Steps 3-4. The candidate periods are found by detecting the distance (counted in amino acid positions) among homologous q-grams. Because of the presence of substitutions, insertions, and/or deletions, many instances of q-grams will be probably affected by error and a match could be missed, thus reducing the frequency counts for the candidate period k. In order to cope with this effect, for each block Y_{ j }, function findGappedQGrams(Y_{ j }) records for each occurrence of a gapped q-gram P^{ i }in Y its distances K' to the next 5 occurrences (candidate periods) and its starting position i in Y. Note that the candidate periods will be processed later in order of cumulative weight.

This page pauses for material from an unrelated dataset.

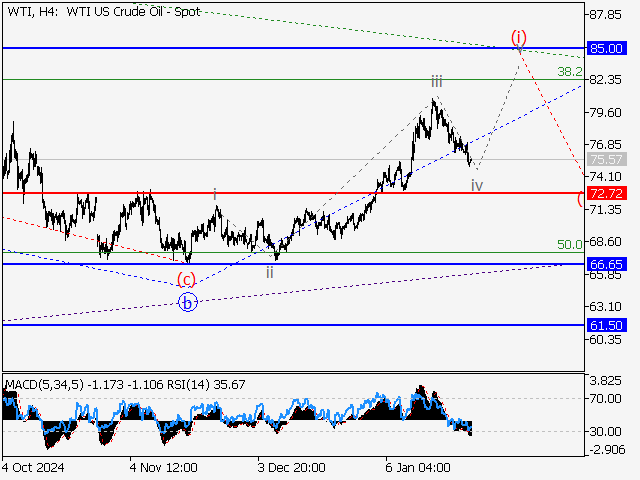
Task: Click the red circled (i) wave marker
Action: pos(518,38)
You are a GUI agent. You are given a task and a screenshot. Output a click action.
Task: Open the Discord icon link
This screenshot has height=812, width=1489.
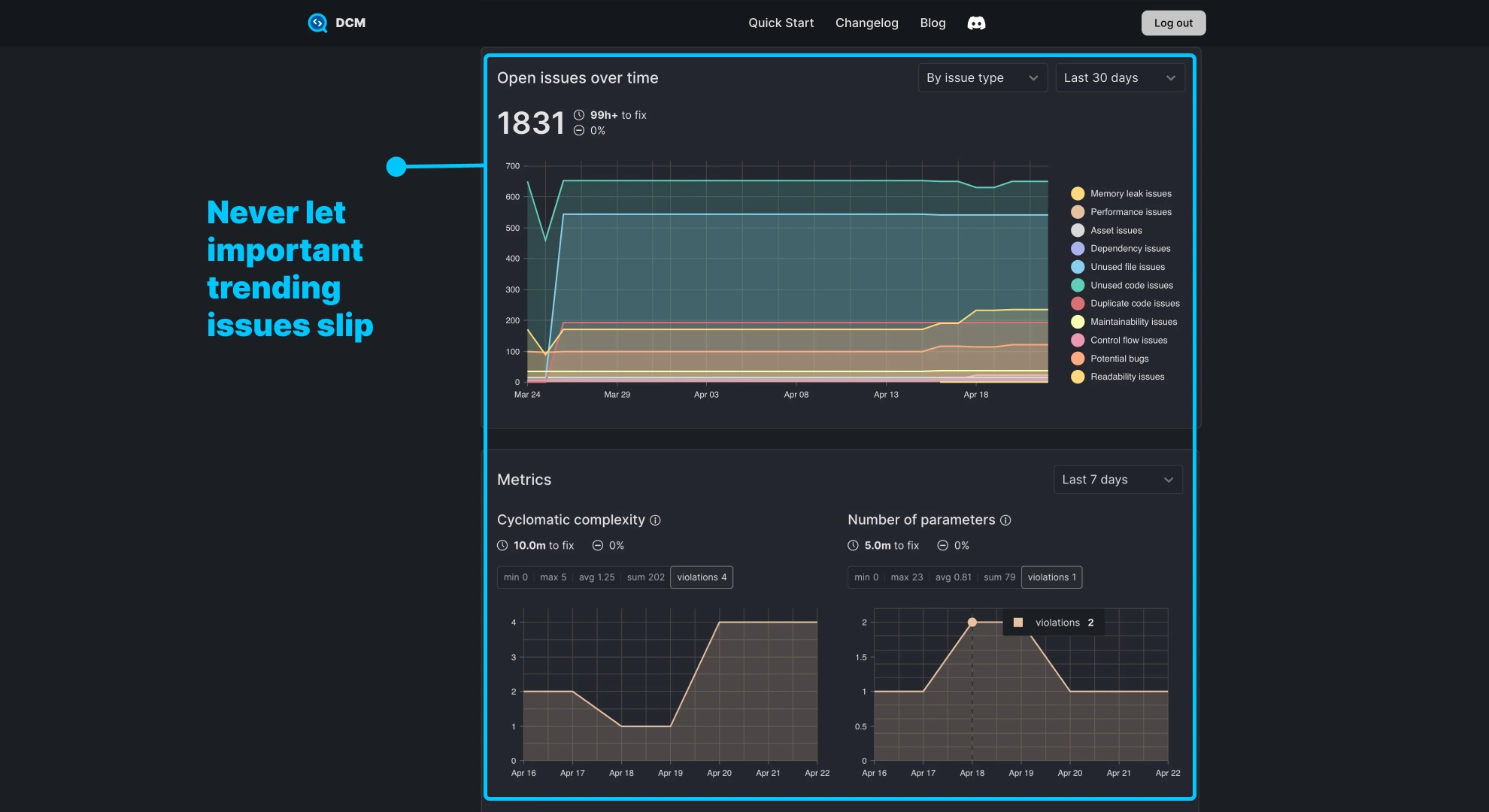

Steps 5-8. For each period k detected by a q-gram at position i, the function updateWeight(k, i) increments the weight w(k) of the period k ∈ K' by applying the two weighting techniques presented before: the anti-smear weighting technique to cope with the fluctuations in the period of matching q-grams introduced by insertion and deletions of amino acids in a sequence (see Equation 1), and the multiplicity weighting (see Equation 2) to strengthen the signal when the TR is made by more than two repeating units. For computing the anti-smear weight as shown in Equation 1 we empirically set h = 5 and H = 20. The candidate pair (k, i) is then added to the set K, if it is not already present.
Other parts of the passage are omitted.